Literally yesterday, PHP 7.1 got something really similar: There are now type specific handlers for some high frequency opcodes like ZEND_ADD
. Opcache is able to infer the type of some variables, it's even able to infer the types of variables within an array in some cases and change opcodes generated to use the normal ZEND_ADD
, to use a type specific handler:
ZEND_VM_TYPE_SPEC_HANDLER(ZEND_ADD, (res_info == MAY_BE_LONG && op1_info == MAY_BE_LONG && op2_info == MAY_BE_LONG), ZEND_ADD_LONG_NO_OVERFLOW, CONST|TMPVARCV, CONST|TMPVARCV, SPEC(NO_CONST_CONST,COMMUTATIVE))
{
USE_OPLINE
zval *op1, *op2, *result;
op1 = GET_OP1_ZVAL_PTR_UNDEF(BP_VAR_R);
op2 = GET_OP2_ZVAL_PTR_UNDEF(BP_VAR_R);
result = EX_VAR(opline->result.var);
ZVAL_LONG(result, Z_LVAL_P(op1) + Z_LVAL_P(op2));
ZEND_VM_NEXT_OPCODE();
}
Again, without understanding what any of that does, you can tell that this is much simpler to execute.
These optimizations are very cool, however, the most effective, and most interesting optimizations will come when PHP has a JIT.

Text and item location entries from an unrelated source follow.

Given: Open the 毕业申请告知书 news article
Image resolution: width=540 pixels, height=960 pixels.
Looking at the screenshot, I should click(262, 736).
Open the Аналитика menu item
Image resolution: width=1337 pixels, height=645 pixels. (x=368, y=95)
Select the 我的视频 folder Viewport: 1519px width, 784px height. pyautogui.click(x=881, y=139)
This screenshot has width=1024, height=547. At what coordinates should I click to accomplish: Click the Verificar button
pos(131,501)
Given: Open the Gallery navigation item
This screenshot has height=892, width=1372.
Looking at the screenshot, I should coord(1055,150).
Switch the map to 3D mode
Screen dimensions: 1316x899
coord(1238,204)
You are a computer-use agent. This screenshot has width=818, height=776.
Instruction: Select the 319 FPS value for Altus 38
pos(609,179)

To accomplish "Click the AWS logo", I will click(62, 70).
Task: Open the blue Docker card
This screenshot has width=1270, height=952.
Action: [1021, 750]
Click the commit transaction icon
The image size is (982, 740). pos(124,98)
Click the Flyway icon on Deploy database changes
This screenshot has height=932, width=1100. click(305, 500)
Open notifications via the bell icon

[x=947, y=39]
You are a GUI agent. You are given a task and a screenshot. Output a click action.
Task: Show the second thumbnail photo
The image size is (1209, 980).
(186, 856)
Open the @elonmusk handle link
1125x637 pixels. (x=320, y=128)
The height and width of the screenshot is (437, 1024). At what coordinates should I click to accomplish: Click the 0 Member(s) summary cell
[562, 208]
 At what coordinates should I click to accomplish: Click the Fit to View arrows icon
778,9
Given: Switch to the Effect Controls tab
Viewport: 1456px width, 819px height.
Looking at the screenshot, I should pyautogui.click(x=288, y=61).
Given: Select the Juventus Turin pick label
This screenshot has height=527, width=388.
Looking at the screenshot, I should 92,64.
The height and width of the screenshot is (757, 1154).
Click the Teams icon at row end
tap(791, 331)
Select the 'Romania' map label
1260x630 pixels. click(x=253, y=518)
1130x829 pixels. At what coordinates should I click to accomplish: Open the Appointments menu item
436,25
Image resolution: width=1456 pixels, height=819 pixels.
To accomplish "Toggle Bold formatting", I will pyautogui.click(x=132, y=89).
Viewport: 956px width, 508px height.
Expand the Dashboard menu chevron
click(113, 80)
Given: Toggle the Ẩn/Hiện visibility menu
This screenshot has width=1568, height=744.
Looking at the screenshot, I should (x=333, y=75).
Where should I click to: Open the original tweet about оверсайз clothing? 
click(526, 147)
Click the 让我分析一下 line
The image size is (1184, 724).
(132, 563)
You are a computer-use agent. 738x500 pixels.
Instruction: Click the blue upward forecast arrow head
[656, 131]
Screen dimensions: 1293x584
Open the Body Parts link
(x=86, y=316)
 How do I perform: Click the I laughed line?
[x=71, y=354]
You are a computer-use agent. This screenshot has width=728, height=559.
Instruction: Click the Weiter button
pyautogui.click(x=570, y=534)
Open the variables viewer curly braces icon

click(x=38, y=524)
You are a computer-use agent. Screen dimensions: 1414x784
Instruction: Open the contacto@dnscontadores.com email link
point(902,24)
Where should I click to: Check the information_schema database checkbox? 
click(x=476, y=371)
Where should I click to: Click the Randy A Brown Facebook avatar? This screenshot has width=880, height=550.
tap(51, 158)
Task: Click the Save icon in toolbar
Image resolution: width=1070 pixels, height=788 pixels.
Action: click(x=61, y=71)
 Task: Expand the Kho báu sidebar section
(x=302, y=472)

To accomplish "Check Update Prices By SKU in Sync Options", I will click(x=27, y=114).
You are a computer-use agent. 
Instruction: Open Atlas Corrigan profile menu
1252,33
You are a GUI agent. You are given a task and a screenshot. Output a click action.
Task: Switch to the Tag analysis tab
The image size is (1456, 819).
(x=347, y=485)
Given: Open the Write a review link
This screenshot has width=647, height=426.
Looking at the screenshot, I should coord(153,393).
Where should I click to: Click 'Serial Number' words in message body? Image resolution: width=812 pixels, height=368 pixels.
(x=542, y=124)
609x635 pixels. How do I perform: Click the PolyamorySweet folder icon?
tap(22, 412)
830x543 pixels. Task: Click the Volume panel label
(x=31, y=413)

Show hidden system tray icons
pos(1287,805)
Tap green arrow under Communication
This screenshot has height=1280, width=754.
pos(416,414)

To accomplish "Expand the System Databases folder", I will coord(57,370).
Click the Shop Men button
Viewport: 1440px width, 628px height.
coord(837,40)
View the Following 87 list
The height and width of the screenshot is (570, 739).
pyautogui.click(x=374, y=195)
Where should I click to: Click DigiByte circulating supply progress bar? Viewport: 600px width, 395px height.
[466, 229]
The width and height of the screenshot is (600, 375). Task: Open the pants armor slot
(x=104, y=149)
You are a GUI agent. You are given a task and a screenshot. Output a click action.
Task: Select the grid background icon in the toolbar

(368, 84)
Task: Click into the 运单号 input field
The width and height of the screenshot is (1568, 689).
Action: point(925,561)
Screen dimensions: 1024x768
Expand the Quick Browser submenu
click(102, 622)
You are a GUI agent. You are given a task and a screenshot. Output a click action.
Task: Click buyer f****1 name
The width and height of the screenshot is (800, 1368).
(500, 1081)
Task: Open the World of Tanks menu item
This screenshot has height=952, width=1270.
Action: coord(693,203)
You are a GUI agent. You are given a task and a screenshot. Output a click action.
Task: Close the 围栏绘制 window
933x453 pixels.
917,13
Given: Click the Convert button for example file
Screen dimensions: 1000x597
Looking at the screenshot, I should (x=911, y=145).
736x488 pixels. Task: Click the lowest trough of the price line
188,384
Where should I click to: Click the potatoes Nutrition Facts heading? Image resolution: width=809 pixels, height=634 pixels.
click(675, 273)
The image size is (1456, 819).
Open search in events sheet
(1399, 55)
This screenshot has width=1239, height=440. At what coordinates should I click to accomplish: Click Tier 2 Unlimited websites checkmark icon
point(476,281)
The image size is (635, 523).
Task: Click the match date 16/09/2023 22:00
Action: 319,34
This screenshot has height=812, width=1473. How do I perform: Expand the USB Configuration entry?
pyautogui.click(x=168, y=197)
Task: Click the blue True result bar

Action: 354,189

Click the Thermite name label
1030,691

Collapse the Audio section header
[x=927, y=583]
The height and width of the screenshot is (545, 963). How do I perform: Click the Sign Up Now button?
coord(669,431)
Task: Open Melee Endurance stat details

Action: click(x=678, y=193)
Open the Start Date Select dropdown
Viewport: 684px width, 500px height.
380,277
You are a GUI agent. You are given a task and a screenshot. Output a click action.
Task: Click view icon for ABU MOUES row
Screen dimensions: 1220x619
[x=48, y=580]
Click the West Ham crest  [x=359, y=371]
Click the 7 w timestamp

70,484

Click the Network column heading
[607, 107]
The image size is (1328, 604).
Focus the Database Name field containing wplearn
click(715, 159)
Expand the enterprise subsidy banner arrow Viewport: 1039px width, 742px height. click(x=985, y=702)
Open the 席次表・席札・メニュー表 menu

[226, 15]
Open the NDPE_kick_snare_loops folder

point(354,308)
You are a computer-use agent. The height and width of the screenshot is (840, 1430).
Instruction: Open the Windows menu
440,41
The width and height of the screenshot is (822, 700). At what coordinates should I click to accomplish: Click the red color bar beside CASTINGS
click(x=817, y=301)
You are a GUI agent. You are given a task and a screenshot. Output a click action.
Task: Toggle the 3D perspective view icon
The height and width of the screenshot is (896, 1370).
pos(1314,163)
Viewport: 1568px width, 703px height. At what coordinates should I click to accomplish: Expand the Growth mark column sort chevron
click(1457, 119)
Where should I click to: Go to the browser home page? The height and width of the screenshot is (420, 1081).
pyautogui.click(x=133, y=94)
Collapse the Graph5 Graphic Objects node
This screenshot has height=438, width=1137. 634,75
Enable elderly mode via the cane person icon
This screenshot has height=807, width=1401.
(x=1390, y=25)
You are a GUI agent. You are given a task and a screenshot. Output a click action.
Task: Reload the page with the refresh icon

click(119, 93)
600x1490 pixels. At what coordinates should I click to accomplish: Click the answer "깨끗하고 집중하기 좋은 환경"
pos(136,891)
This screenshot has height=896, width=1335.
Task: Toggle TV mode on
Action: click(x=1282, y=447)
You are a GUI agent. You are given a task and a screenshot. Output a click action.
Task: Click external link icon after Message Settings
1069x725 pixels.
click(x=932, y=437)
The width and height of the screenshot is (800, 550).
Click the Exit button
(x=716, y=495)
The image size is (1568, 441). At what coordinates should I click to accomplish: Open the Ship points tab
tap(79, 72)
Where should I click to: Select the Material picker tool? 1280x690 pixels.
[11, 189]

Are there any performance benefits from using these features? If yes, how?
Not yet.
But this is the first step for a more efficient opcode generation. According to RFC: Scalar Type Hints's Future Scope:
Because scalar type hints guarantee that a passed argument will be of
a certain type within a function body (at least initially), this could
be used in the Zend Engine for optimisations. For example, if a
function takes two float-hinted arguments and does arithmetic with
them, there is no need for the arithmetic operators to check the types
of their operands.
In previous version of php there was no way to know what kind of parameter could be passed to a function, which makes really hard to have JIT compilation approach to achieve superior performance, like facebook's HHVM do.
@ircmaxell in his blog mentions the possibility of bringing all this to the next level with native compilation, which would be even better than JIT.
From the point of view of the performance, type scalar hints opens the doors for implementing those optimizations. But doesn't enhance performance in and of itself.